## Extrait du document
####

Je trouve ce texte formidable, chaque mot est un programme de vie, chaque mot nous dit quelque chose de la transformation que nous devons opérer en nous-mêmes. Et si vous venez aujourd’hui devant l’autel du Seigneur, c’est précisément pour transformer votre manière de voir le couple. Vous avez une manière de voir le couple qui n’est pas de la manière du monde.
La manière du monde, comme dit le Pape François, c’est la culture du jetable.
Ce qu’on applique aux choses, tôt ou tard on l’applique aux personnes : « tu ne me convient pas, tu es un empêchement pour mon accomplissement personnel qui lui est le top du top ».
Comme catholiques, nous ne voulons pas vivre selon cette manière du monde qui est parfois méprisante des personnes.
Je sais que dans votre cœur, cher Guillaume, chère Anne-Laure, vous avez un grand désir d’être attentif à la dignité de chacun, au respect de chacun. Ce n’est pas pour rien que vous êtes dans la carrière juridique, chacun selon votre branche, parce que derrière cela il y a singulièrement le respect du plus faible.
Le texte que vous avez choisi nous aide beaucoup à reprendre conscience de ce que nous portons et que l’Apôtre Saint-Paul exprime admirablement.

####

## Données fournies

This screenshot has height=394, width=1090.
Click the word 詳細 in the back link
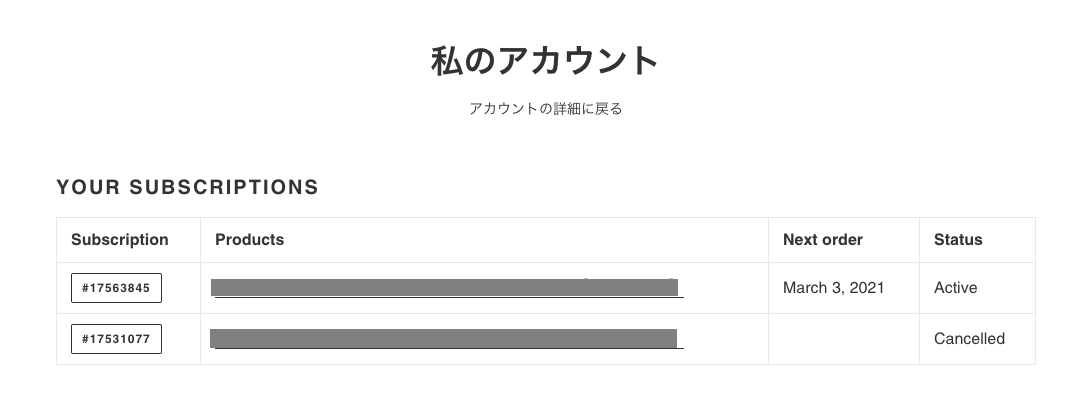568,108
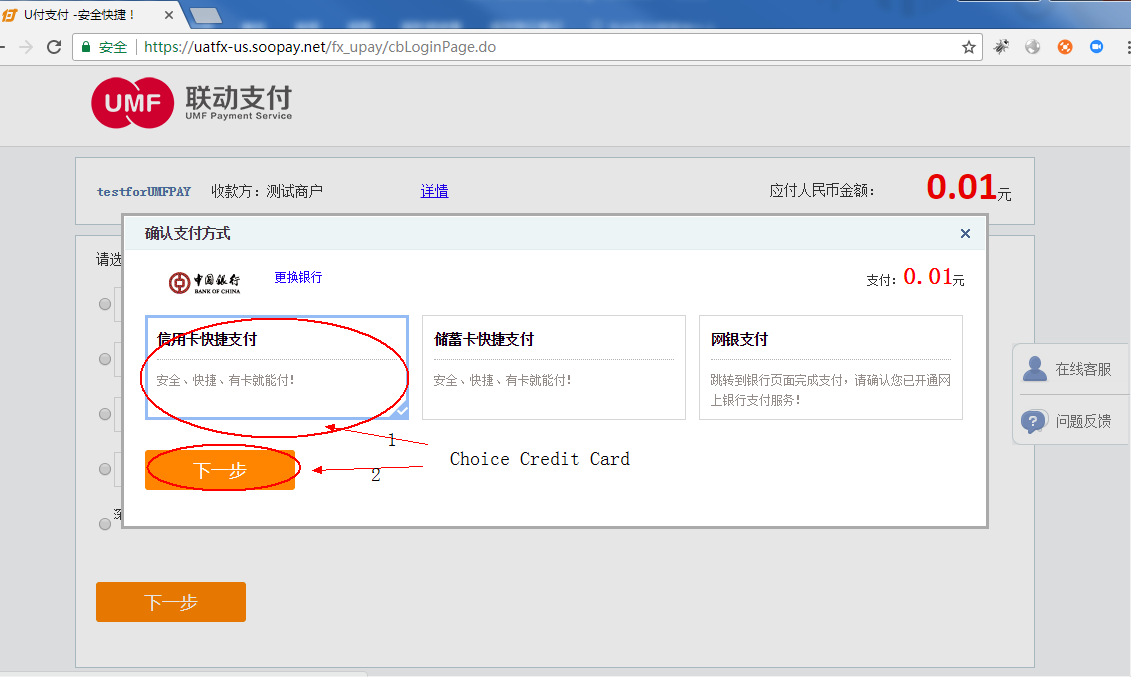This screenshot has width=1131, height=677.
Task: Open the Chrome three-dot menu
Action: point(1122,46)
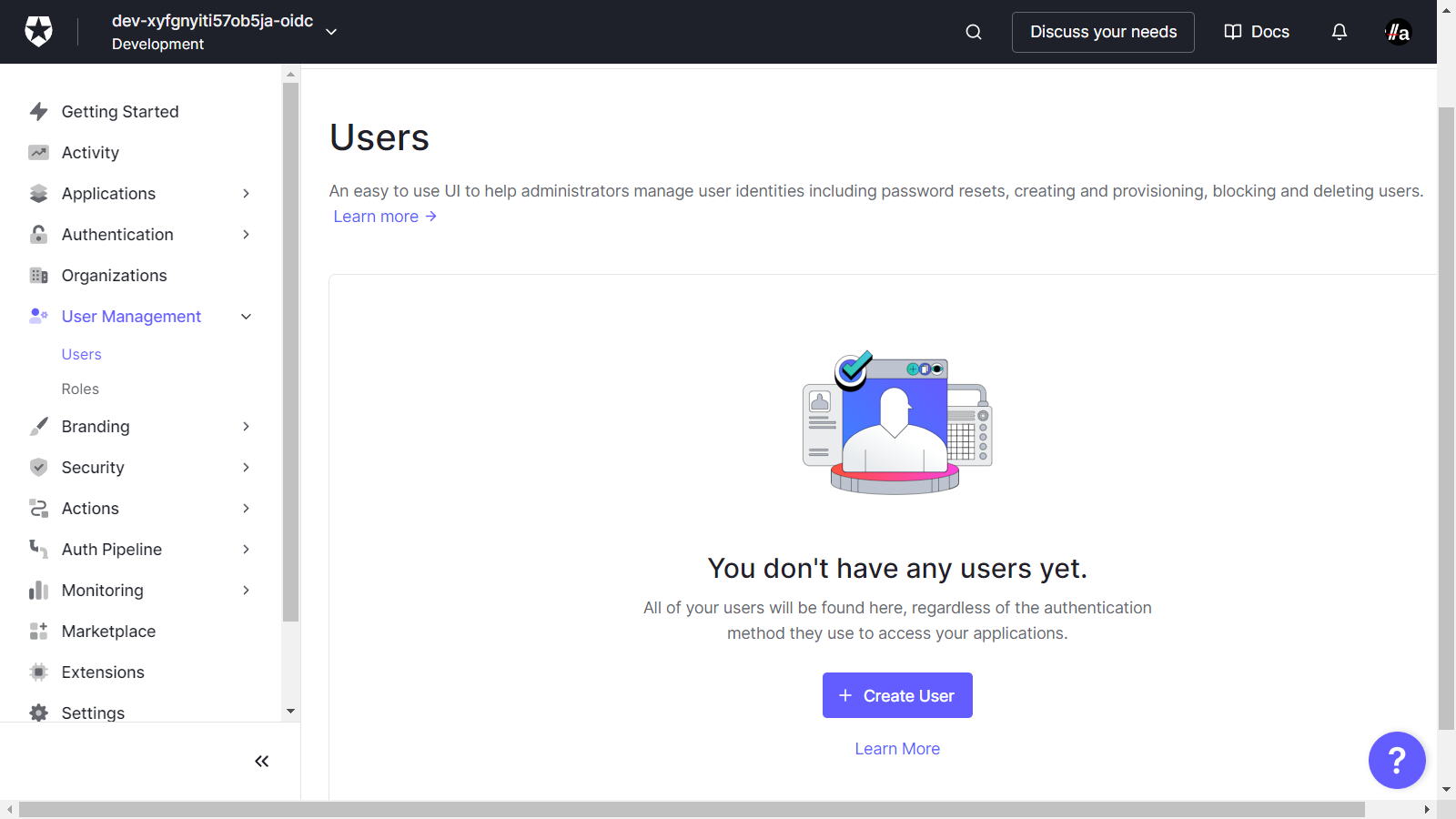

####

## Tâches à réaliser
1. D'après l'extrait, comment le Pape François nomme-t-il la manière du monde ?
2. Énumérez toutes les personnes que l'extrait désigne par leur prénom ou leur nom.
3. Indiquez si chacune de ces affirmations est conforme à l'extrait :
(a) Guillaume et Anne-Laure travaillent tous deux dans le domaine juridique.
(b) C'est le célébrant qui a choisi le texte lu pendant la cérémonie.
(c) Les catholiques souhaitent vivre selon la manière du monde.
Les lignes n'interviennent en rien dans ce travail.

## Réponses
1. Il la nomme « la culture du jetable ».

2.
- le Pape François
- Guillaume
- Anne-Laure
- l'Apôtre Saint-Paul

3.
(a) Oui : « vous êtes dans la carrière juridique, chacun selon votre branche ».
(b) Non : « Le texte que vous avez choisi ».
(c) Non : « nous ne voulons pas vivre selon cette manière du monde ».